## Records for the task
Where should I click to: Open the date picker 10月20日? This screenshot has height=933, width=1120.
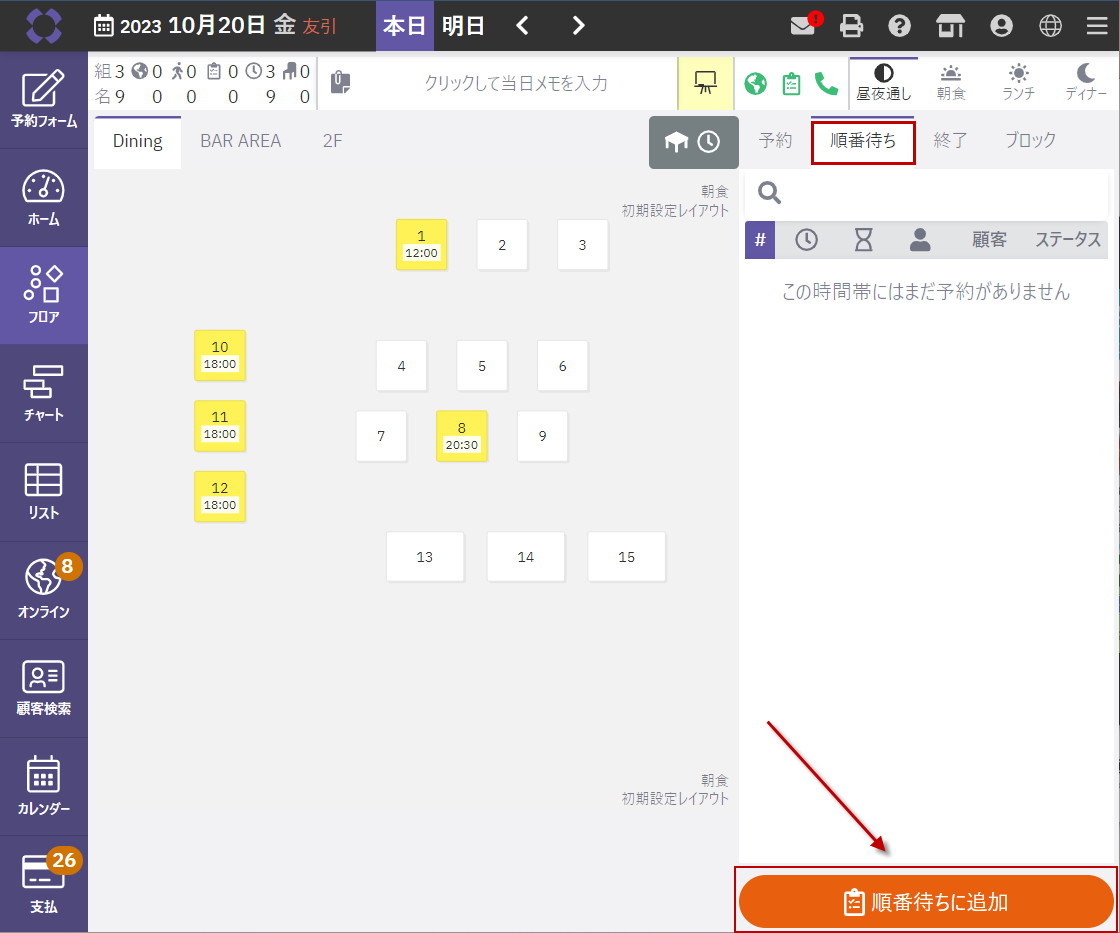pyautogui.click(x=216, y=26)
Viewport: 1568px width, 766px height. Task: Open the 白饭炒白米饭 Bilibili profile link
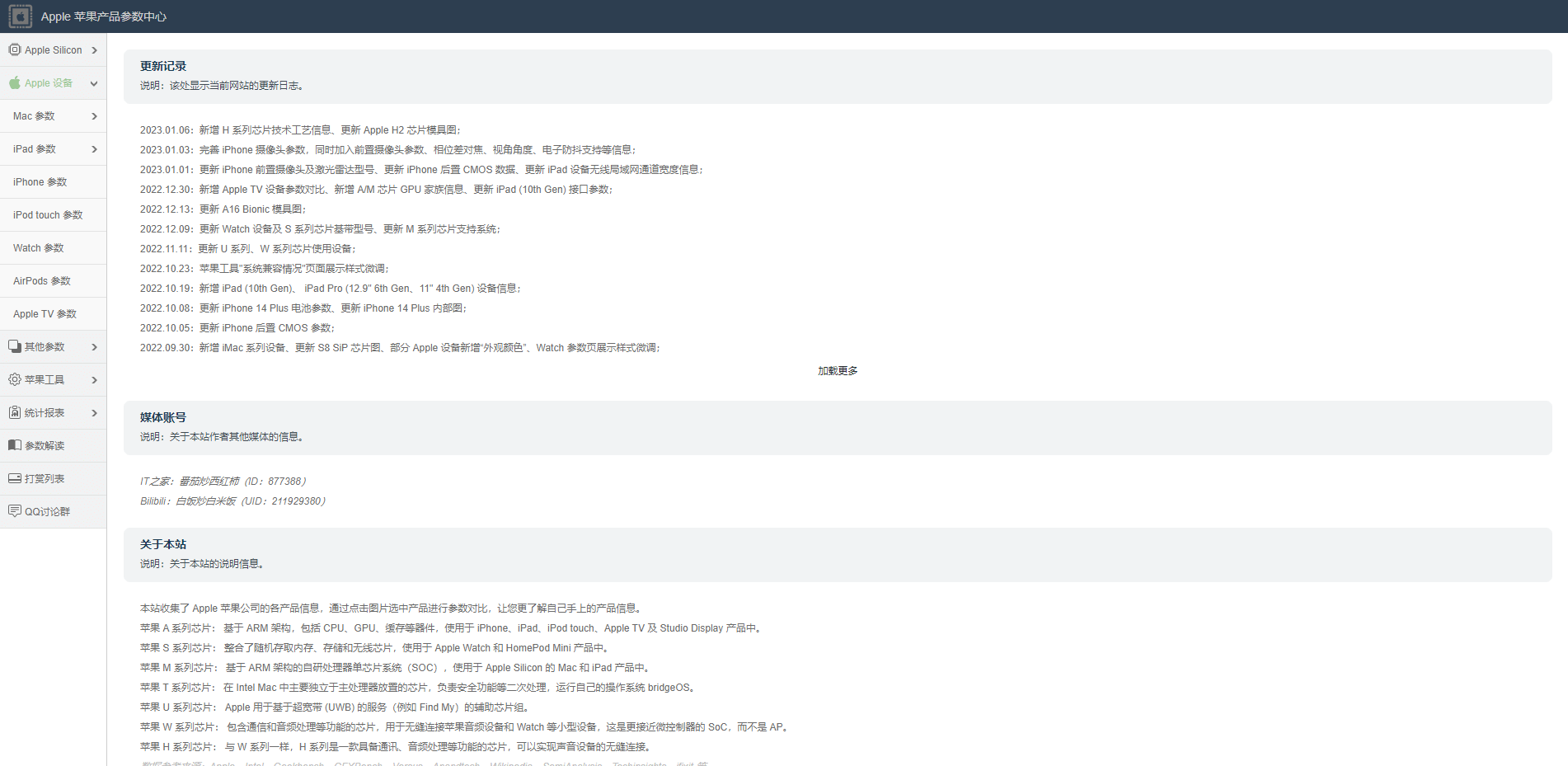click(x=205, y=501)
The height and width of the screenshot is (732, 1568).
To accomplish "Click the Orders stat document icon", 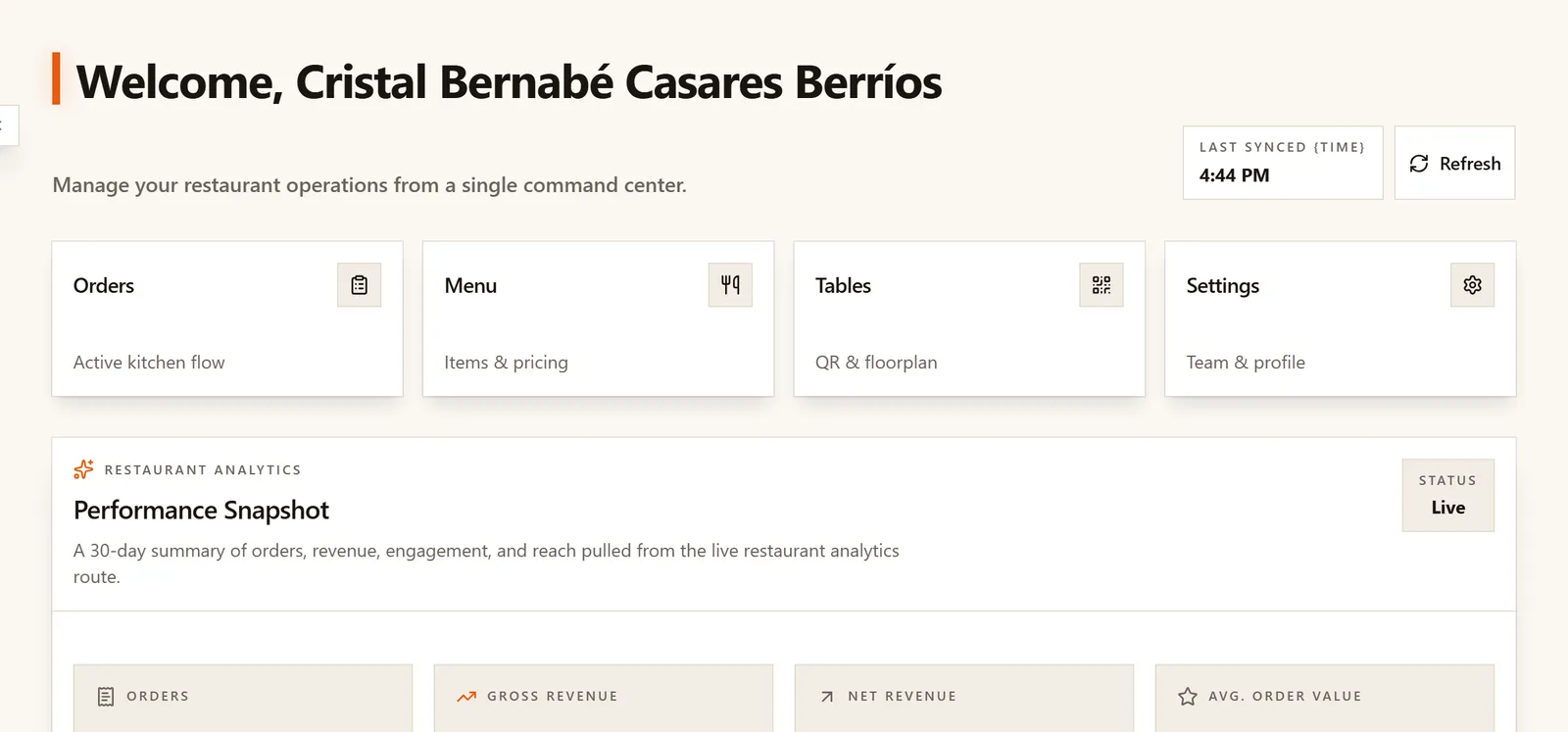I will click(106, 697).
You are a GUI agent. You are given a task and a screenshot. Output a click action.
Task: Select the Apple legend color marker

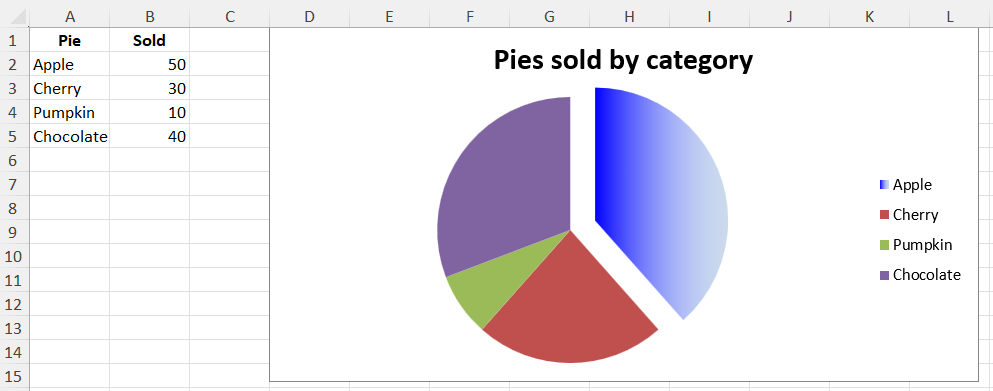(885, 185)

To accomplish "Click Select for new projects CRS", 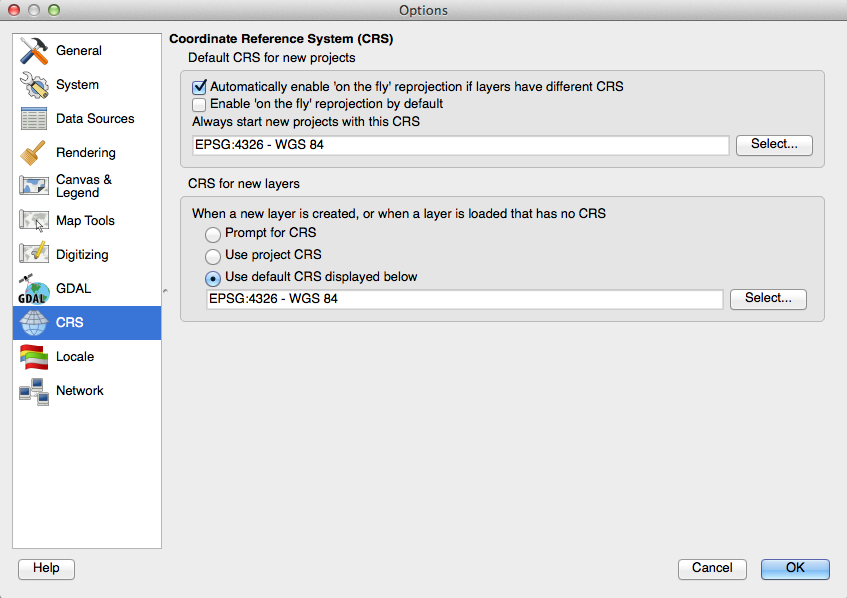I will tap(774, 145).
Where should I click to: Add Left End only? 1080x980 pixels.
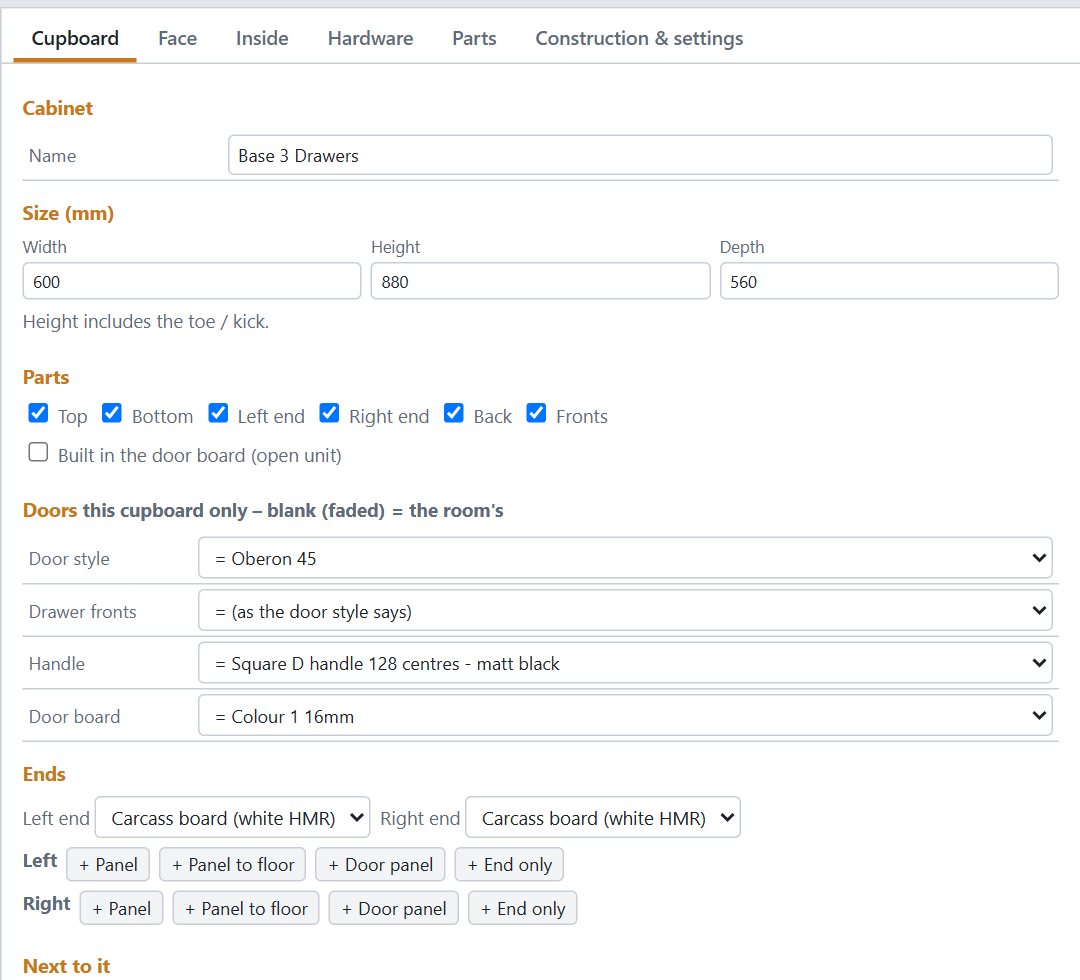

## Written exercise
Pull together every line in the items above that contains the word "Where". Case counts.

## Correct response
Where should I click to: Open the date picker 10月20日? This screenshot has height=933, width=1120.
Where should I click to: Add Left End only? 1080x980 pixels.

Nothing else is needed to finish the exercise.